Summer Is a Great Time to Get Your Picture Taken

You’ve got a tan (well, as much as you plan to get). You’re feeling skinny (hard to eat when you’re so darned hot). Now’s the time: Book an appointment with a real photographer.

If you are the guy I saw with the twenty-year-old photo on the web yesterday, hurry up. No kidding, we can all tell that outfit is a relic. And the hair! We can’t hire you while wondering if you lost your comb. In 1987.

How to choose a business photographer

I recommend a look at your local business newspaper (not the daily paper, now, the business news). There are usually some fine head shots of local leaders, which often have credits. If you like what you see, look them up. There are often a few ads in the paper for folks who do executive portraits, as well. Check their websites and find one with a style you like.

I love the executive photos of Terence Roberts, here in Wilmington. I insist you check out his portfolio whether you are nearby or not, because if your photographer can get a shot demonstrating your expertise as well as your dental work (as he does), you really should. (No affiliation with Mr. Roberts, if you’re wondering.)

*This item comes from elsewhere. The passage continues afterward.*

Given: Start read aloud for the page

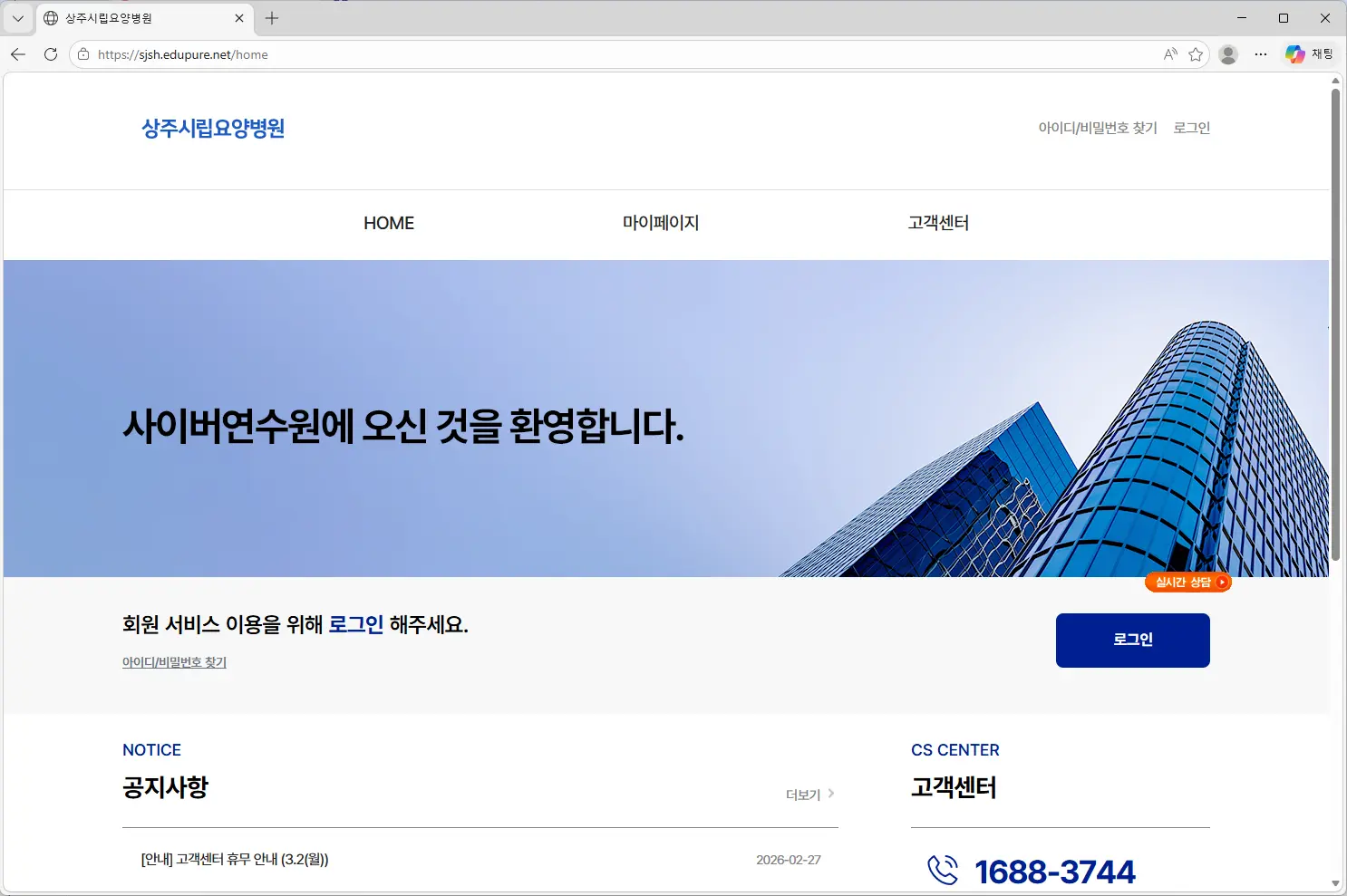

If you don’t have a local business paper, do an Internet search for your town and “executive photography” or “business photography.” Click around.

Take some time before the big date to think about the mood, the surroundings, the trappings of your business that should provide the backdrop for this photo. Think about your clothing. It also sets a mood (casual or relaxed), and if not carefully selected, it can date you faster than you can say “Bob Newhart in flannel.”

Last: ask your photographer’s advice, and take it. He or she knows how to bring the best out in you.

What are you going to do with this photo?

Freshen up your website or your blog (redid mine here at MCE a couple of months ago, in spite of my photo-phobia). Writing this has me thinking of doing it again, actually.

Put it on your brochures.

In some fields, putting your photo on your business card is becoming the norm (Real Estate comes to mind).

If your business hangs on you, the individual, a well-conceived photo may belong in your advertising.

Include it in your press kit.

Hang it in a hallway of your offices along with photos of the rest of your staff.

Give it to your Mom (she likes that kind of stuff).

How long has it been since you had your photo taken by a professional? If the answer is, “not since high school,” stop considering it an indulgence. This is a business expense to brand you, dear reader, as a pro worth contacting…. and paying.

What do you think when you see an obviously dated photo in a brochure or on the web?